I never listen to Top 40 radio anymore. I couldn’t tell you what the top songs on the Billboard charts are. I find new music all the time, though, and I’ll tell you how — I search for a song that’s in my head (and I’ve always got songs in my head) on YouTube, and I’ll play the video for it while I’m doing stuff like writing this column. And YouTube’s algorithm will crank out a playlist based on that song and other stuff I’ve played.
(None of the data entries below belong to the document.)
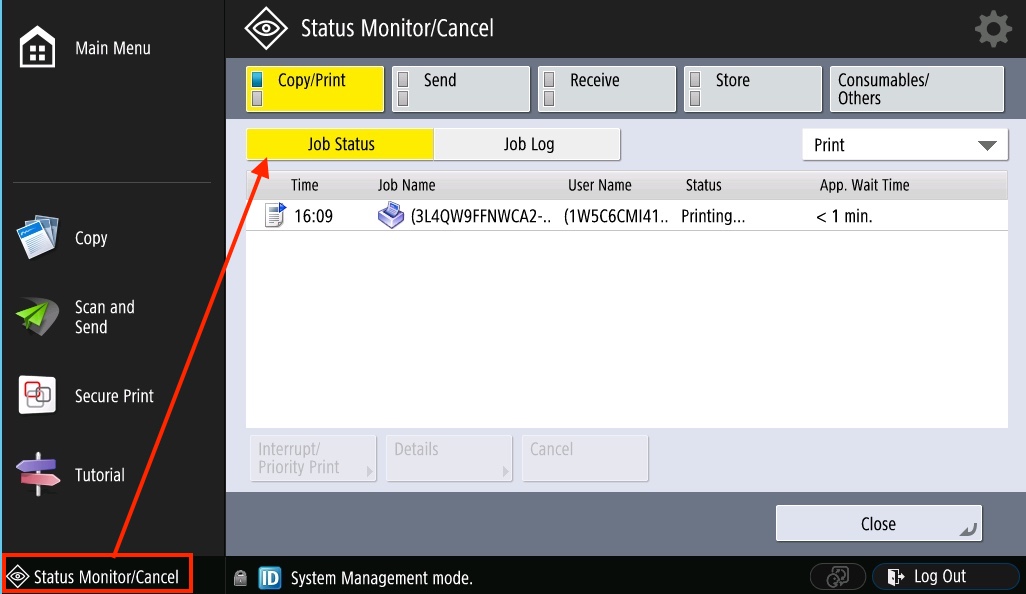Screen dimensions: 1026x594
Task: Open the Main Menu home icon
Action: click(38, 48)
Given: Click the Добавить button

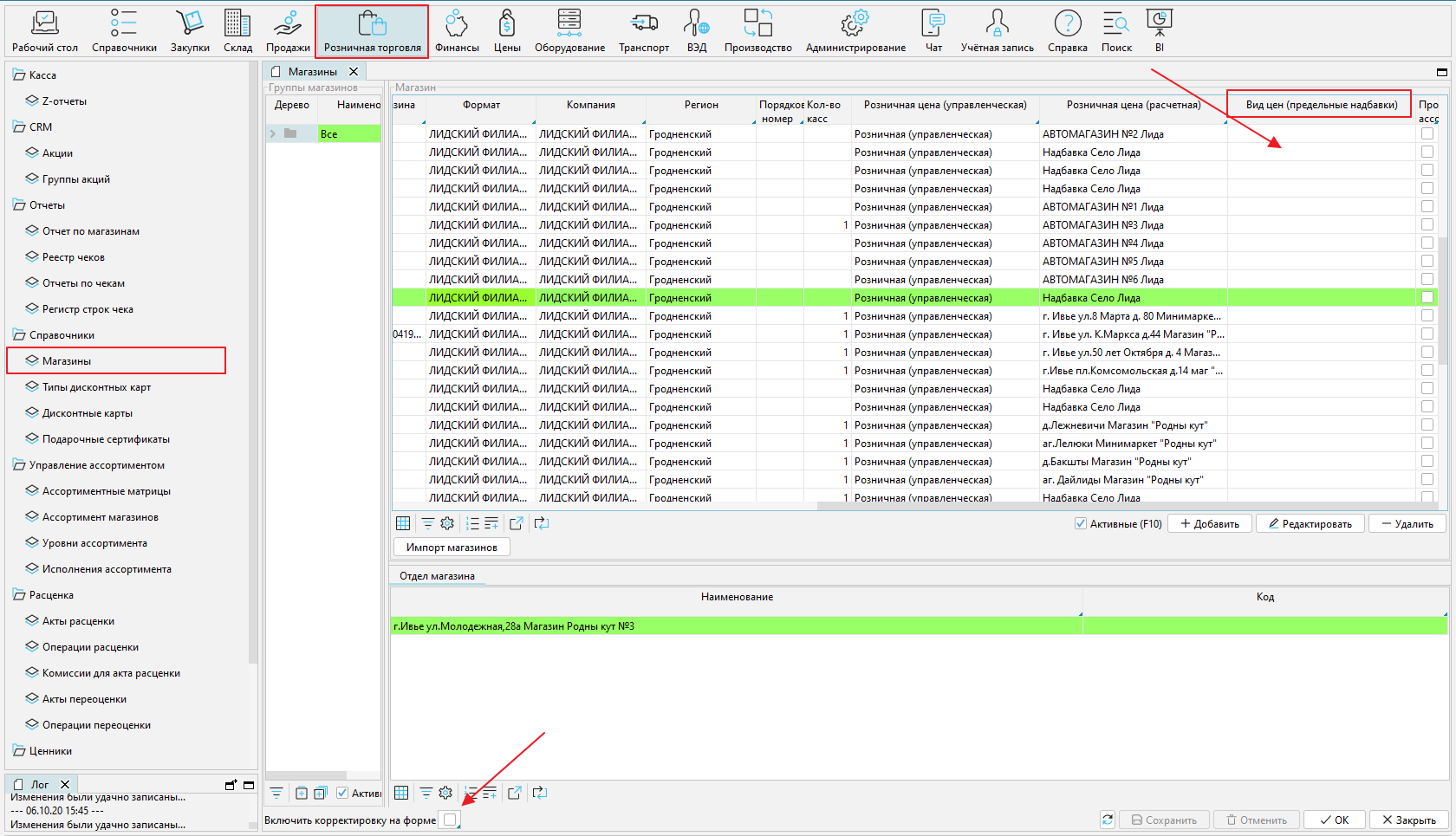Looking at the screenshot, I should click(x=1210, y=524).
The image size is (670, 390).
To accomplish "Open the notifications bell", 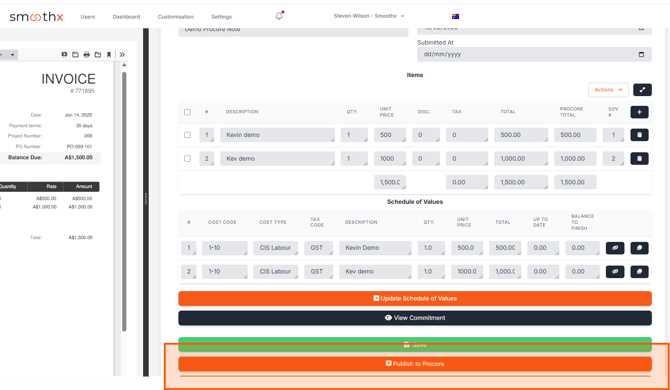I will point(279,16).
That was how I found the Red Clay Strays, whose songs I’ve thrown into previous 5QTs, and you people seemed to appreciate them, a bit before they became a big deal. I found the Turnpike Troubadours that way, not to mention Tyler Childers, Stephen Wilson Jr., Whiskey Myers, the Flatland Cavalry, Gregory Alan Isakov, Goose, and a whole bunch of others.
And Billy Strings.
You might have heard of him. He’s won the Grammy for Best Bluegrass Album three of the last six years. I stopped watching the Grammys a lot longer than six years ago, so… whatever. But you don’t have to be a bluegrass aficionado to get into this guy’s stuff.
And he’s actually played in front of crowds of 15-20,000 people. As a bluegrass picker. He’s good.
This guy’s music is pure Americana, and it isn’t overproduced corporate swill like those Top 40 stations will force down your throat. It’s a breath of fresh air.